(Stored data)
######

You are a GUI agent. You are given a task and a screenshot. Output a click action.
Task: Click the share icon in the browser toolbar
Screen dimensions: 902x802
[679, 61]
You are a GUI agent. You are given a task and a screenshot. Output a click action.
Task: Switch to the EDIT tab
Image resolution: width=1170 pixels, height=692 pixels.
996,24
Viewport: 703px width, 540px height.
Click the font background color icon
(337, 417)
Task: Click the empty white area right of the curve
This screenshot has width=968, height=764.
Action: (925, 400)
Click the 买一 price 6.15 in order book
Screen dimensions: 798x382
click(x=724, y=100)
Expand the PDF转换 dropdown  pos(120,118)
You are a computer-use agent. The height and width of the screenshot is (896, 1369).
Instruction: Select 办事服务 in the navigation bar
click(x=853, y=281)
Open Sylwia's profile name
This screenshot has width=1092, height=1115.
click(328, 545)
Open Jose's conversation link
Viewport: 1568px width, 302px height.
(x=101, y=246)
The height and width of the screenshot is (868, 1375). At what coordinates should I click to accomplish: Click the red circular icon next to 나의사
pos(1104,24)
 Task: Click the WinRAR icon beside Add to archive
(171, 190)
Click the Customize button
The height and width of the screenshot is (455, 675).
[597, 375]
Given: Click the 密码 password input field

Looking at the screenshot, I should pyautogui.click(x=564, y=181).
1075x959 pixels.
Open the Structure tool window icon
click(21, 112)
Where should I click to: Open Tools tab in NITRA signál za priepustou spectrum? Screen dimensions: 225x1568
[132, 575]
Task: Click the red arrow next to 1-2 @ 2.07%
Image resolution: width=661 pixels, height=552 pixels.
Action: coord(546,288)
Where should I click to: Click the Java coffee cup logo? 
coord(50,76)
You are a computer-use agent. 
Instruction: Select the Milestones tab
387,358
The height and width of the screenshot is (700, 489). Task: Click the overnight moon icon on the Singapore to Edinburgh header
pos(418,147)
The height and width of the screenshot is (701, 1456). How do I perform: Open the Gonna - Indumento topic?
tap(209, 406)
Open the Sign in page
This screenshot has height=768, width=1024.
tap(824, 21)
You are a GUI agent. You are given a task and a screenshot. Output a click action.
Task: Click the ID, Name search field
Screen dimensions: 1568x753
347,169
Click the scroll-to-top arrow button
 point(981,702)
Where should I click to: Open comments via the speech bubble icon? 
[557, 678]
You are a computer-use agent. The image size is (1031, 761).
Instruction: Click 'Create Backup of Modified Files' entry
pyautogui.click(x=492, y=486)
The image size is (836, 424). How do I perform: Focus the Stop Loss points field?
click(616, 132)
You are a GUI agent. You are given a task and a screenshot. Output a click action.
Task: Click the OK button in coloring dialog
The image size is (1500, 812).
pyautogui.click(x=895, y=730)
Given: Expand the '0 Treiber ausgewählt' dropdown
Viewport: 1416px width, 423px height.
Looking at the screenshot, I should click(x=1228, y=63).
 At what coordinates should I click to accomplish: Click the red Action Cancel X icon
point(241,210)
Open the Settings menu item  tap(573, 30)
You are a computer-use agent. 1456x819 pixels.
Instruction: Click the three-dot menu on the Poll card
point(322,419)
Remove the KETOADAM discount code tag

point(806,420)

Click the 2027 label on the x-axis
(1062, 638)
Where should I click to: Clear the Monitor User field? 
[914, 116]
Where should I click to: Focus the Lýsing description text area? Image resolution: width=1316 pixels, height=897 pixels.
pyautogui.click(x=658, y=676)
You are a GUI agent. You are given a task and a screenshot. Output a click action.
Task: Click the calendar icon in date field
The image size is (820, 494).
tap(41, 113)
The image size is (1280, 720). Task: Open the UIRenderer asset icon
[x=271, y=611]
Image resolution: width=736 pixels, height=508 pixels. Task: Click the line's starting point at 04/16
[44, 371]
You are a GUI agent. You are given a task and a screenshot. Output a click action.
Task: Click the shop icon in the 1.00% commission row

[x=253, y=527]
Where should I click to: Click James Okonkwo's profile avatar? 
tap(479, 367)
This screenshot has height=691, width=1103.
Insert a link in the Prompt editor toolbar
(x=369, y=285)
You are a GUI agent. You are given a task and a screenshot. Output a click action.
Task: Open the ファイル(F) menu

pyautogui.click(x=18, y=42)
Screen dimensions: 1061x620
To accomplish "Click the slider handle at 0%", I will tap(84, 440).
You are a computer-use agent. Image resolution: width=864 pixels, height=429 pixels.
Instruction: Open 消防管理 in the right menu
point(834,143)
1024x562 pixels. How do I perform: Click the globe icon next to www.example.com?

######

(Your goal): What you return should be the records above, repeated exactly.

(Task answer):
You are a GUI agent. You are given a task and a screenshot. Output a click action.
Task: Click the share icon in the browser toolbar
Screen dimensions: 902x802
[679, 61]
You are a GUI agent. You are given a task and a screenshot. Output a click action.
Task: Switch to the EDIT tab
Image resolution: width=1170 pixels, height=692 pixels.
996,24
Viewport: 703px width, 540px height.
Click the font background color icon
(337, 417)
Task: Click the empty white area right of the curve
This screenshot has width=968, height=764.
Action: (925, 400)
Click the 买一 price 6.15 in order book
Screen dimensions: 798x382
click(x=724, y=100)
Expand the PDF转换 dropdown  pos(120,118)
You are a computer-use agent. The height and width of the screenshot is (896, 1369).
Instruction: Select 办事服务 in the navigation bar
click(x=853, y=281)
Open Sylwia's profile name
This screenshot has width=1092, height=1115.
click(328, 545)
Open Jose's conversation link
Viewport: 1568px width, 302px height.
(x=101, y=246)
The height and width of the screenshot is (868, 1375). At what coordinates should I click to accomplish: Click the red circular icon next to 나의사
pos(1104,24)
 Task: Click the WinRAR icon beside Add to archive
(171, 190)
Click the Customize button
The height and width of the screenshot is (455, 675).
[597, 375]
Given: Click the 密码 password input field

Looking at the screenshot, I should pyautogui.click(x=564, y=181).
1075x959 pixels.
Open the Structure tool window icon
click(21, 112)
Where should I click to: Open Tools tab in NITRA signál za priepustou spectrum? Screen dimensions: 225x1568
[132, 575]
Task: Click the red arrow next to 1-2 @ 2.07%
Image resolution: width=661 pixels, height=552 pixels.
Action: coord(546,288)
Where should I click to: Click the Java coffee cup logo? 
coord(50,76)
You are a computer-use agent. 
Instruction: Select the Milestones tab
387,358
The height and width of the screenshot is (700, 489). Task: Click the overnight moon icon on the Singapore to Edinburgh header
pos(418,147)
The height and width of the screenshot is (701, 1456). How do I perform: Open the Gonna - Indumento topic?
tap(209, 406)
Open the Sign in page
This screenshot has height=768, width=1024.
tap(824, 21)
You are a GUI agent. You are given a task and a screenshot. Output a click action.
Task: Click the ID, Name search field
Screen dimensions: 1568x753
347,169
Click the scroll-to-top arrow button
 point(981,702)
Where should I click to: Open comments via the speech bubble icon? 
[557, 678]
You are a computer-use agent. The image size is (1031, 761).
Instruction: Click 'Create Backup of Modified Files' entry
pyautogui.click(x=492, y=486)
The image size is (836, 424). How do I perform: Focus the Stop Loss points field?
click(616, 132)
You are a GUI agent. You are given a task and a screenshot. Output a click action.
Task: Click the OK button in coloring dialog
The image size is (1500, 812).
pyautogui.click(x=895, y=730)
Given: Expand the '0 Treiber ausgewählt' dropdown
Viewport: 1416px width, 423px height.
Looking at the screenshot, I should click(x=1228, y=63).
 At what coordinates should I click to accomplish: Click the red Action Cancel X icon
point(241,210)
Open the Settings menu item  tap(573, 30)
You are a computer-use agent. 1456x819 pixels.
Instruction: Click the three-dot menu on the Poll card
point(322,419)
Remove the KETOADAM discount code tag

point(806,420)

Click the 2027 label on the x-axis
(1062, 638)
Where should I click to: Clear the Monitor User field? 
[914, 116]
Where should I click to: Focus the Lýsing description text area? Image resolution: width=1316 pixels, height=897 pixels.
pyautogui.click(x=658, y=676)
You are a GUI agent. You are given a task and a screenshot. Output a click action.
Task: Click the calendar icon in date field
The image size is (820, 494).
tap(41, 113)
The image size is (1280, 720). Task: Open the UIRenderer asset icon
[x=271, y=611]
Image resolution: width=736 pixels, height=508 pixels. Task: Click the line's starting point at 04/16
[44, 371]
You are a GUI agent. You are given a task and a screenshot. Output a click action.
Task: Click the shop icon in the 1.00% commission row

[x=253, y=527]
Where should I click to: Click James Okonkwo's profile avatar? 
tap(479, 367)
This screenshot has height=691, width=1103.
Insert a link in the Prompt editor toolbar
(x=369, y=285)
You are a GUI agent. You are given a task and a screenshot. Output a click action.
Task: Open the ファイル(F) menu

pyautogui.click(x=18, y=42)
Screen dimensions: 1061x620
To accomplish "Click the slider handle at 0%", I will tap(84, 440).
You are a computer-use agent. Image resolution: width=864 pixels, height=429 pixels.
Instruction: Open 消防管理 in the right menu
point(834,143)
1024x562 pixels. How do I perform: Click the globe icon next to www.example.com?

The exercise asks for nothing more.